This afternoon I took a stroll through Central Park to see Christo and Jeanne-Claude's new art project, The Gates. They've taken twenty-some miles of paths throughout the Park and put up these bright gates with folds of orange cloth hanging down, thousands of them standing sentinel for the next two weeks.
It was striking to be there. There were a lot of people in the park, more than I would expect for a cold unexceptional day in February, and people were walking about as aimlessly as one can in Manhattan. They were taking photos in seemingly random directions, trying to capture the curve of a path or a billowing gate or the effect of walking through a canopy of orange. It was wonderful to see these staid New Yorkers climbing up the muddy hillsides to find a better vantage point and clicking photos as relentlessly as the tourists. We were easy-going and generous with eye contact. One woman remarked that she would love to have one of these gates for her garden.

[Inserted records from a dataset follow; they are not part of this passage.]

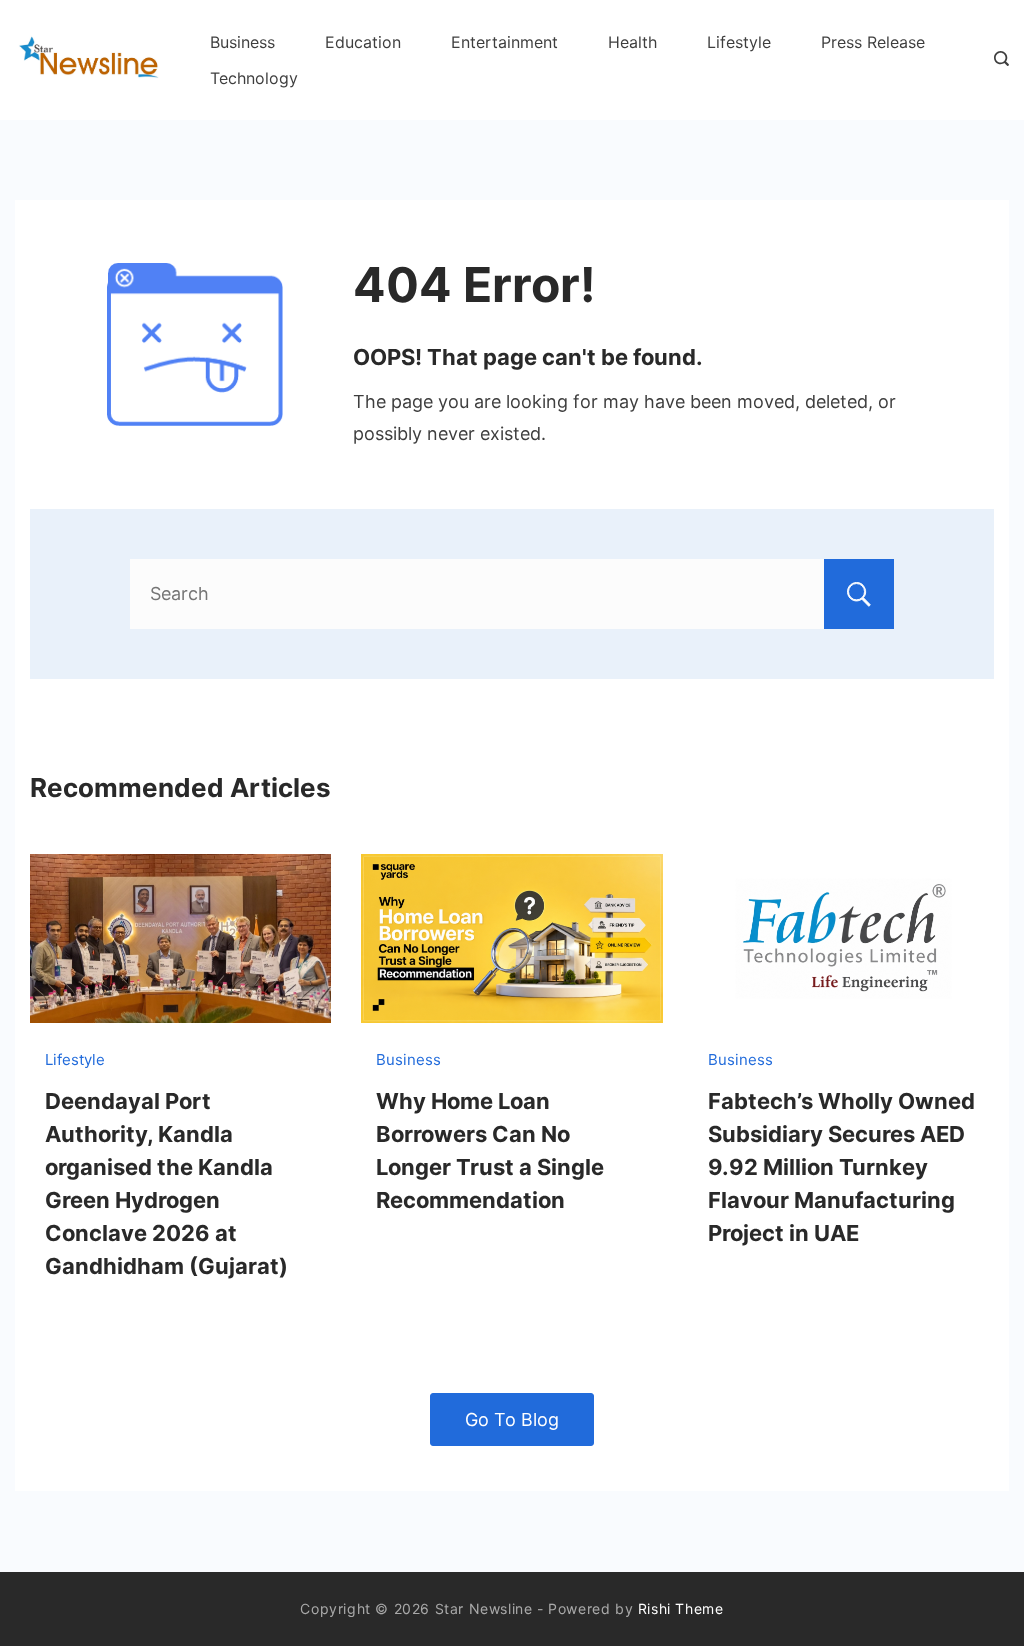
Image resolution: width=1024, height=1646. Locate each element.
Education (363, 42)
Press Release (873, 42)
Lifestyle (739, 42)
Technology (254, 78)
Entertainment (504, 42)
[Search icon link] (996, 60)
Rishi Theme (681, 1608)
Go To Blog (512, 1419)
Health (632, 42)
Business (242, 42)
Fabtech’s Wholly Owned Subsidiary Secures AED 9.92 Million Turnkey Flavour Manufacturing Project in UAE (841, 1167)
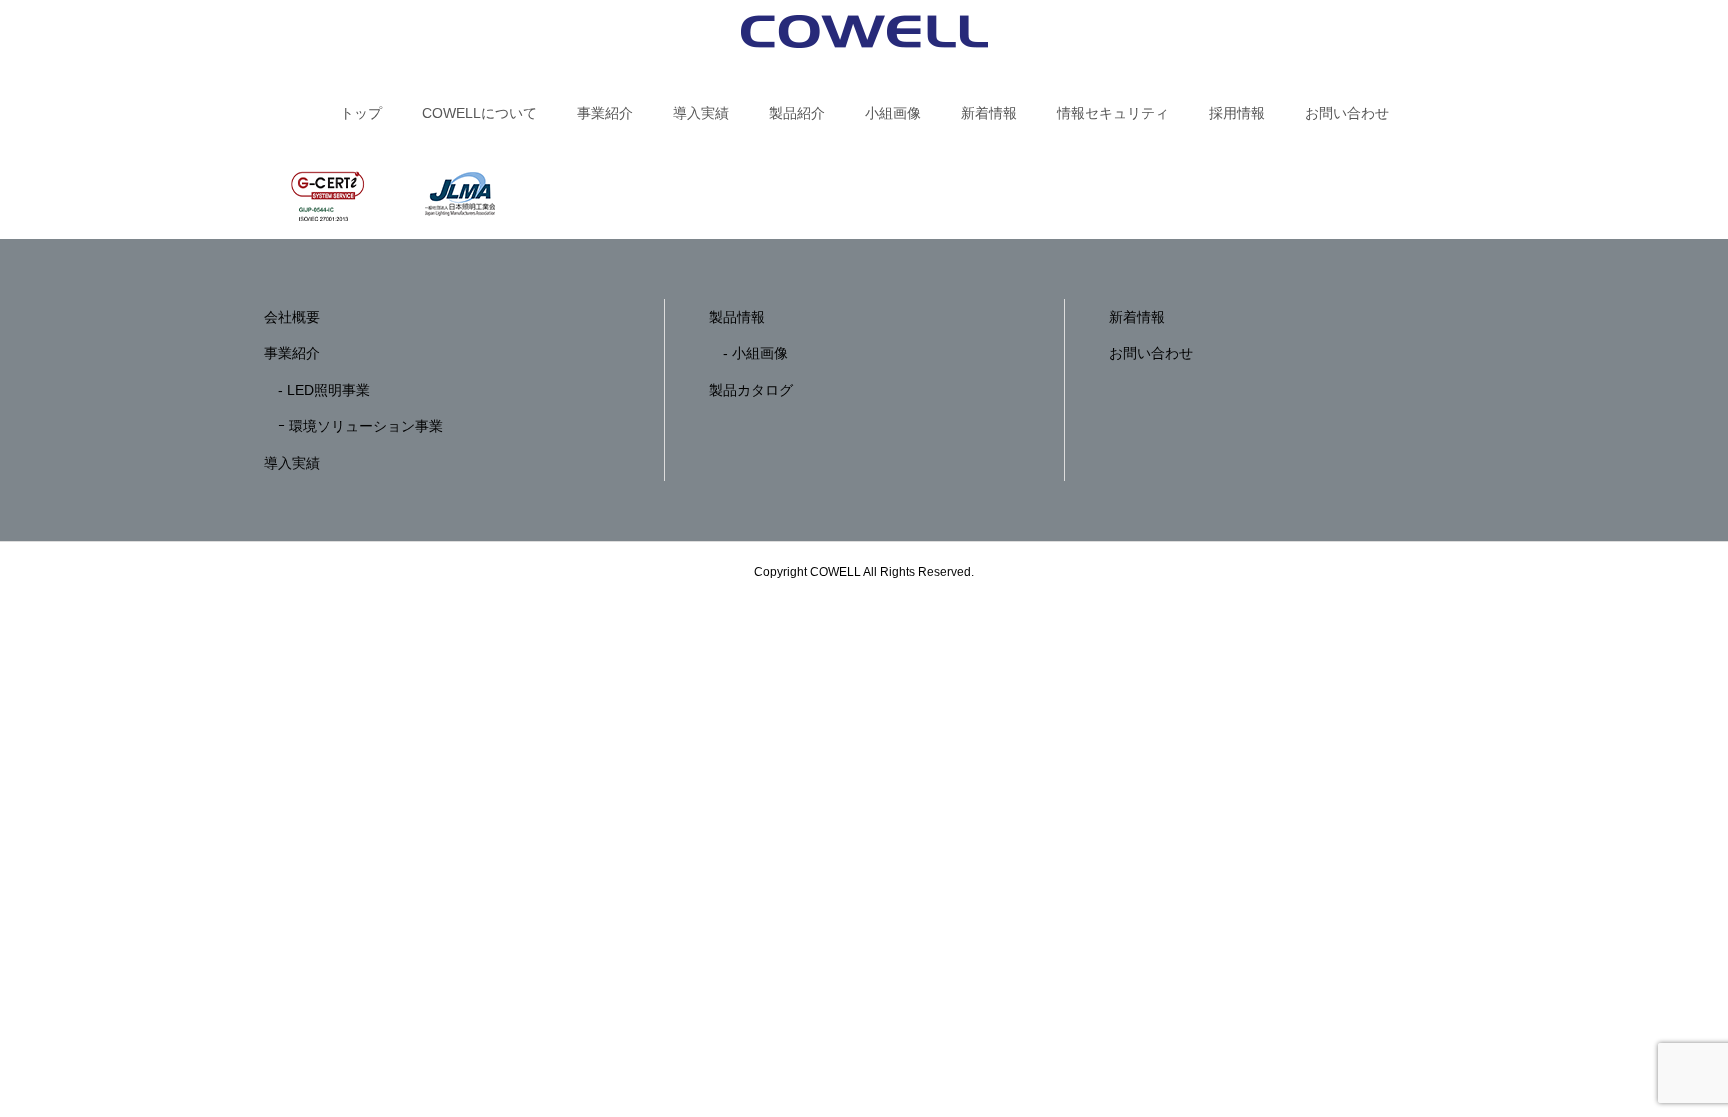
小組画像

I read that they chose the orange color to capture the light and highlight the different trails and boulevards through the park. But it struck me that it is the same color as traffic cones and municipal signs, the color of civic government. To see this art project, 25 years in the making, and to see such a cross-section of the city come out to welcome it on a blustery weekend - it was a civic holiday, a new one, that we had never observed before.
1 comment:
Even though I can think of at least, oh, I don't know, 89520643 more purposeful/beneficial things that 21 million dollars could be used for (ESPECIALLY since this is a temporary fixture--who's going to remember this 6 weeks from now), I am rawther excited to see the gates. Your flowery description of the experience succedded in moving even cold, heartless, cynical me! [Self-deprecation rocks.] I see the budding writer in you poke its nacsent head-like member out of its shell.
Oh, and it's saffron, bitch, not orange. The audacity!